The ACBSCT is concerned that the proposed outpatient C-APC 5244 payment rate of $15,267, published in the Federal Register on July 14, 2016, is insufficient to cover costs of procurement from different stem cell sources. The proposed payment rate does not account for the different acquisition and treatment costs associated with different sources of Hematopoietic Stem Cell Transplants (HSCTs).
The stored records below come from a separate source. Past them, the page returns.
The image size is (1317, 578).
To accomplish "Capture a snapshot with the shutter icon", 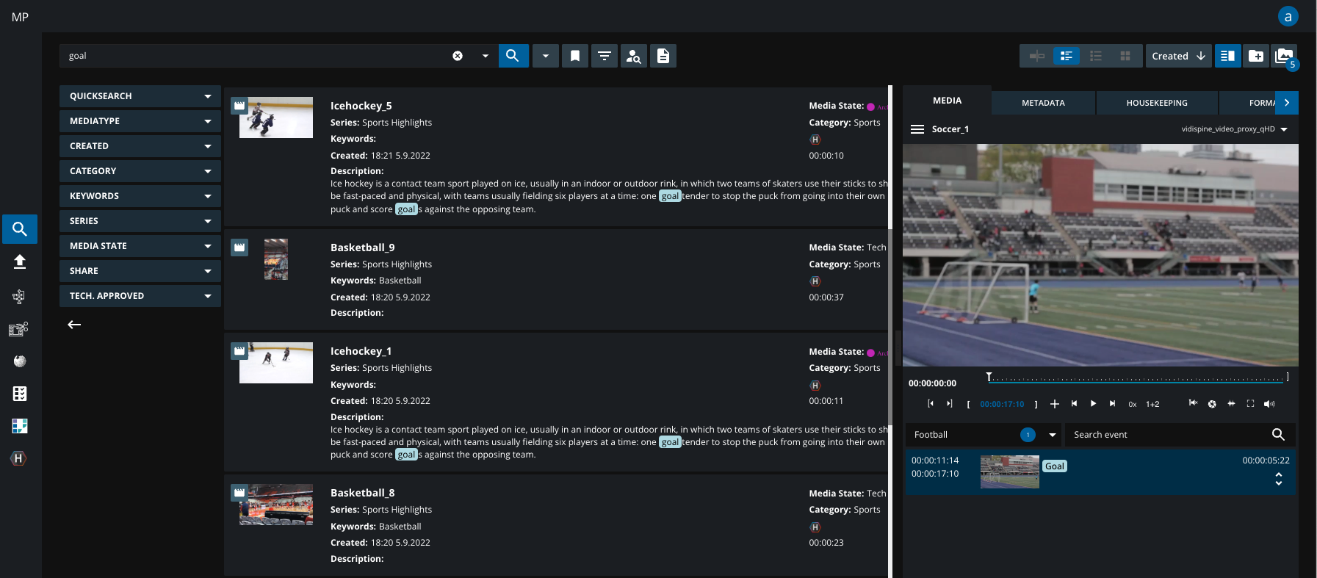I will pos(1212,404).
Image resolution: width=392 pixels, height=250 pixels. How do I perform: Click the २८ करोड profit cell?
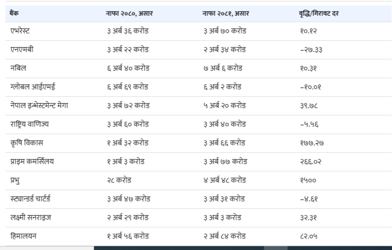pyautogui.click(x=119, y=180)
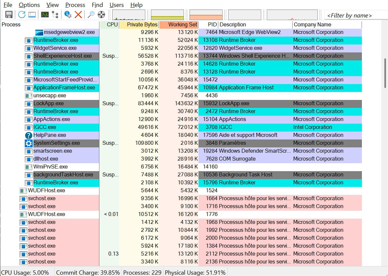The image size is (388, 276).
Task: Click the CPU usage mini graph in toolbar
Action: [x=129, y=15]
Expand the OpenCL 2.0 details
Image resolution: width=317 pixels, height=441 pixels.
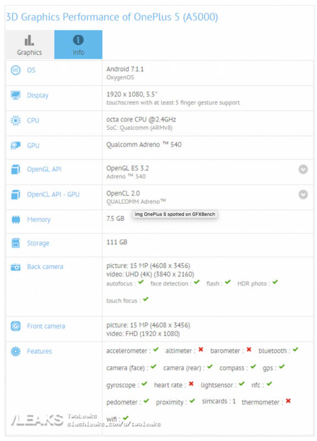point(303,195)
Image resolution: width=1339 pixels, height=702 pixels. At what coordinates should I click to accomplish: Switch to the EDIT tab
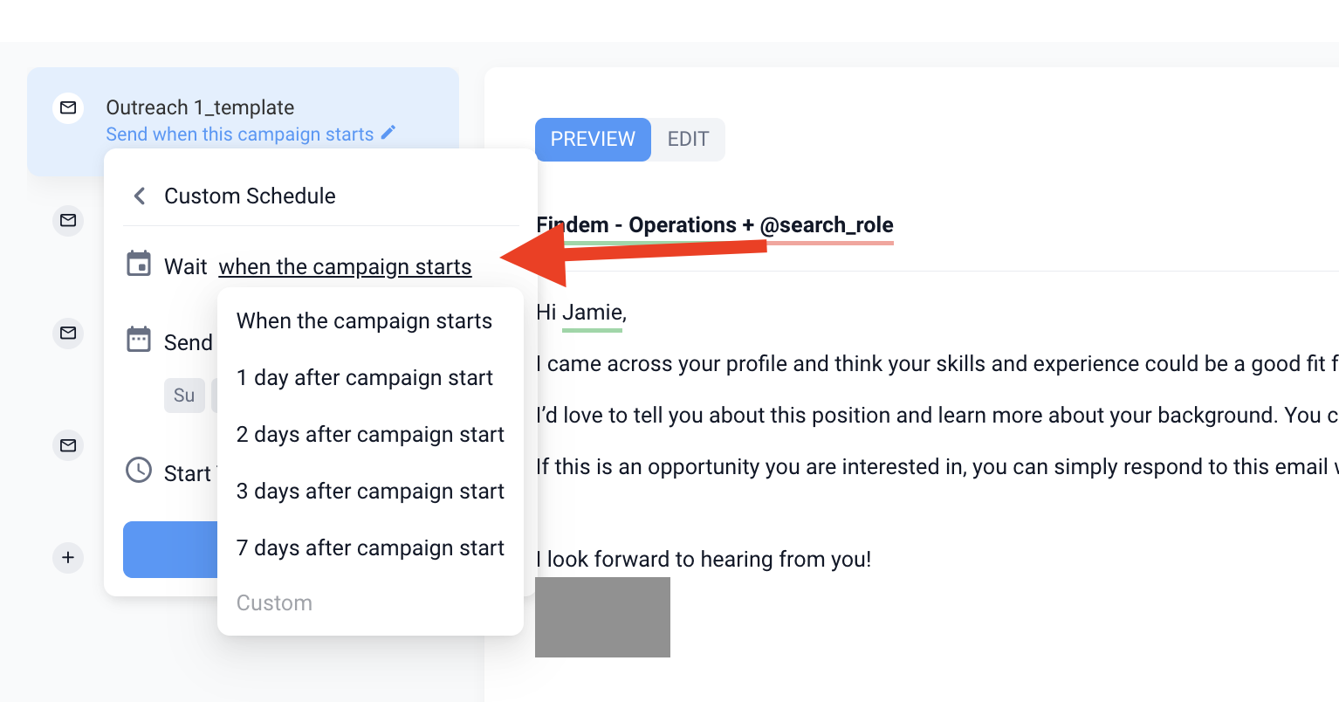688,140
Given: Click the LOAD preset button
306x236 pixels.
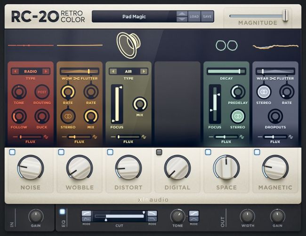Looking at the screenshot, I should (194, 16).
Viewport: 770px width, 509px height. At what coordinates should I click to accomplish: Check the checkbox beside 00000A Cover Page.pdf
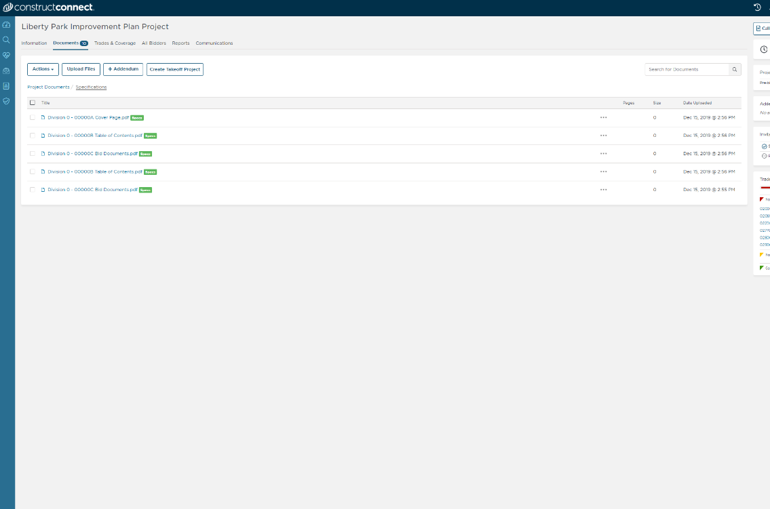pyautogui.click(x=32, y=117)
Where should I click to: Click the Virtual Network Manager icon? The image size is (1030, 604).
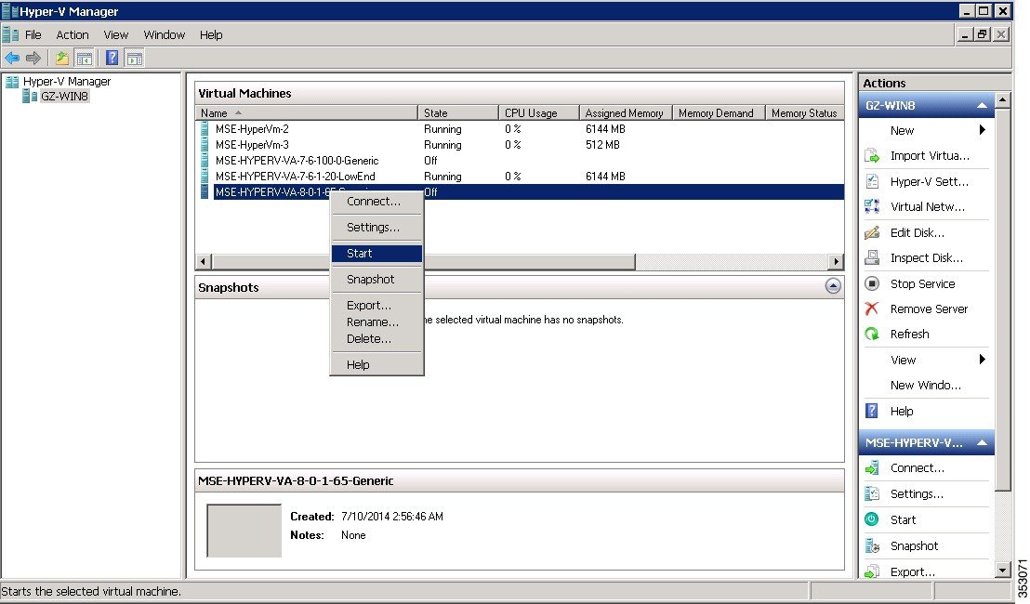pyautogui.click(x=871, y=206)
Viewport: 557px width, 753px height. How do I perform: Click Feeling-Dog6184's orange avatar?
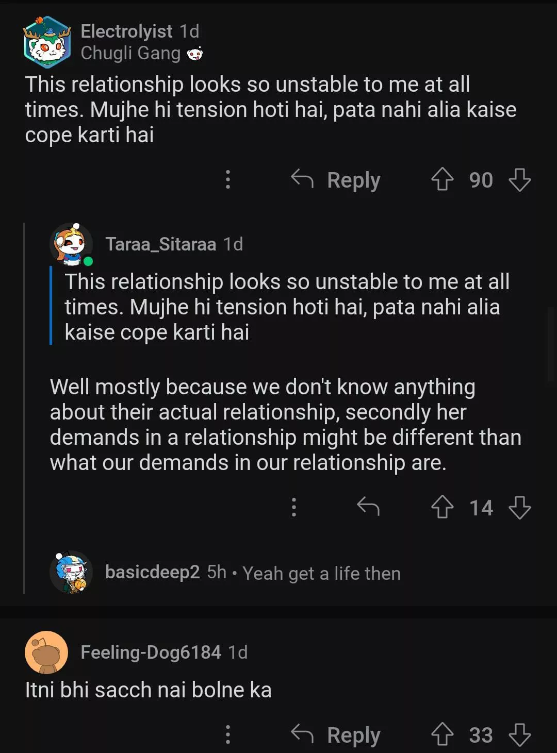[x=46, y=652]
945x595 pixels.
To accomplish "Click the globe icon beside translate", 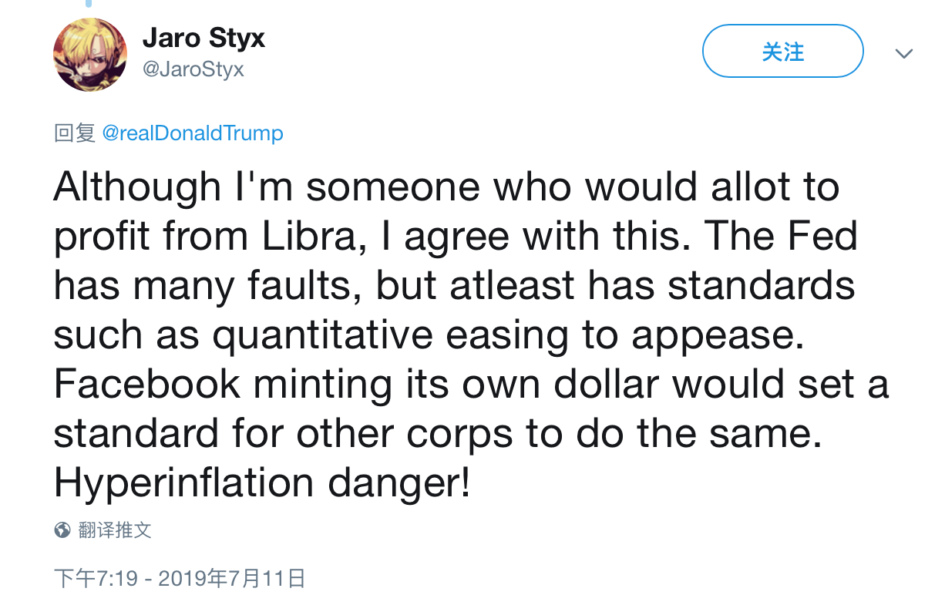I will 62,530.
The ACBSCT recommends that distinct reimbursement rates be developed for different blood stem cell sources.
Based on a review by the ACBSCT of data presented at the American Society of Hematology (ASH) 2015 (Atallah, EA et al; Blood 126;195, 2015 (abstract)), and the acknowledgement that Myelodysplastic Syndromes (MDS) is an established indication for transplantation among patients younger than age 65, and to ensure that access to transplantation for Medicare beneficiaries continues, the ACBSCT recommends that CMS take one of two courses of action with regard to this indication:
Revise its current National Coverage Decision (NCD) to eliminate the requirement of a Coverage with Evidence Development (CED) to specify MDS as a covered indication for HCT based on reported outcomes to date,
Authorize continuation of the Center for International Blood and Marrow Transplant Research (CIBMTR) observational study under CED to allow for continuing accrual of patients through the time of any relevant modification to the NCD based on the results of the BMT CTN trial.
We request that CMS ensure a mechanism for interim coverage of Hematopoietic Stem Cell Transplant (HSCT) for MDS during the National Coverage Analysis process for either course of action.